PROBLEM:
Write out again every line from the one containing "You are a computer-use" up to and including the one containing "click(x=366, y=394)", and shift each coordinate in the answers by -84 while keeping all other text unchanged. Leave the pictures out of your answer.
---------- RECORDS SHOWN
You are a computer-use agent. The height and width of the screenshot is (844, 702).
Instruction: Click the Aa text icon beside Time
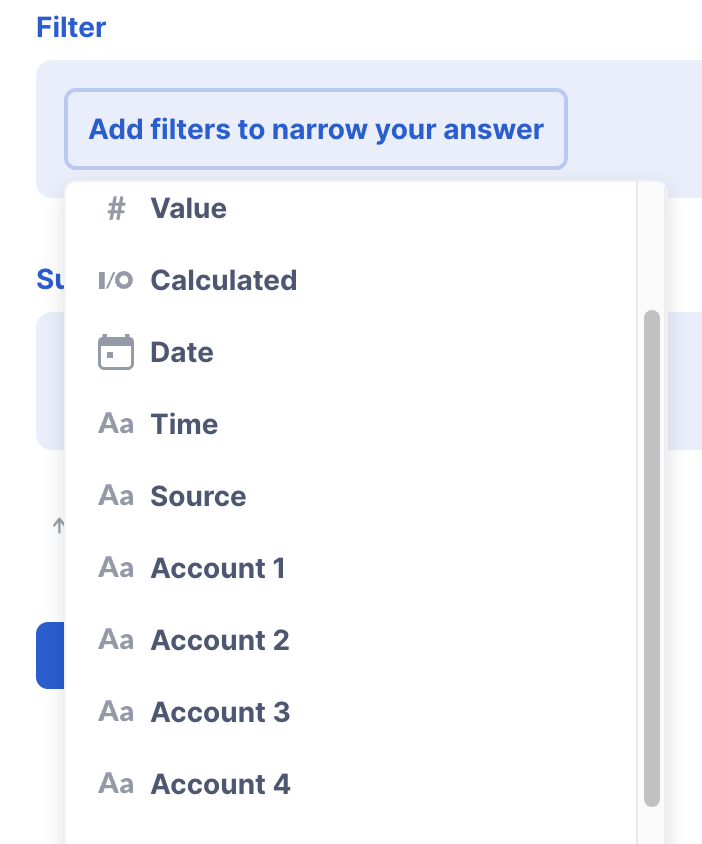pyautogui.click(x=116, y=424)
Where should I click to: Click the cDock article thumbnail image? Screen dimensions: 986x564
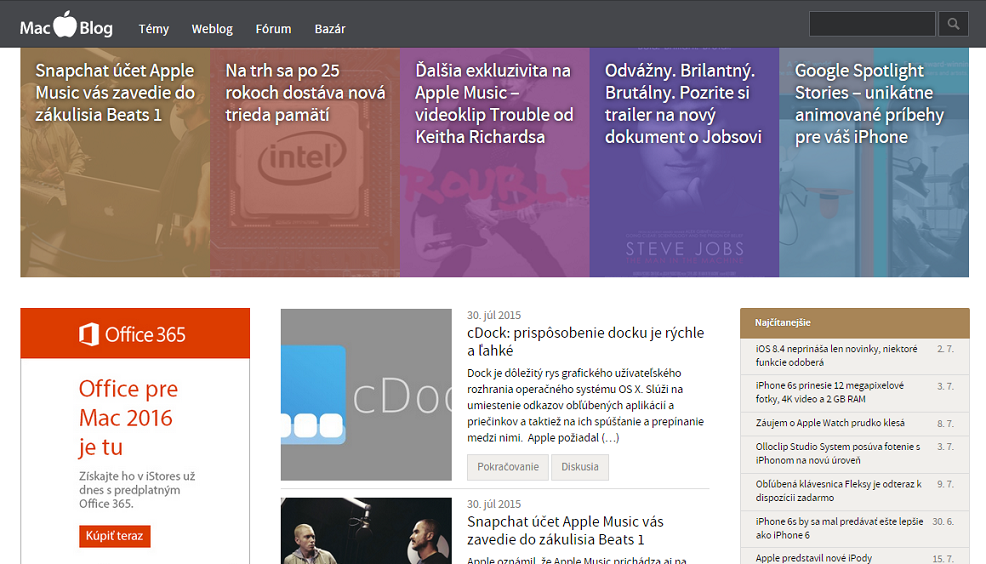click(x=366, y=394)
--------------------
---------- RECORDS SHOWN
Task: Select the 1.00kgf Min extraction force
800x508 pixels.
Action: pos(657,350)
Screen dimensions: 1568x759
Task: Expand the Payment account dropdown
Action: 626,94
--------------------
ANSWER TO THIS PROBLEM:
You are a computer-use agent. The height and width of the screenshot is (844, 702).
Instruction: Click the Aa text icon beside Time
pyautogui.click(x=32, y=340)
Where should I click to: Click the cDock article thumbnail image? Screen dimensions: 986x564
click(x=282, y=310)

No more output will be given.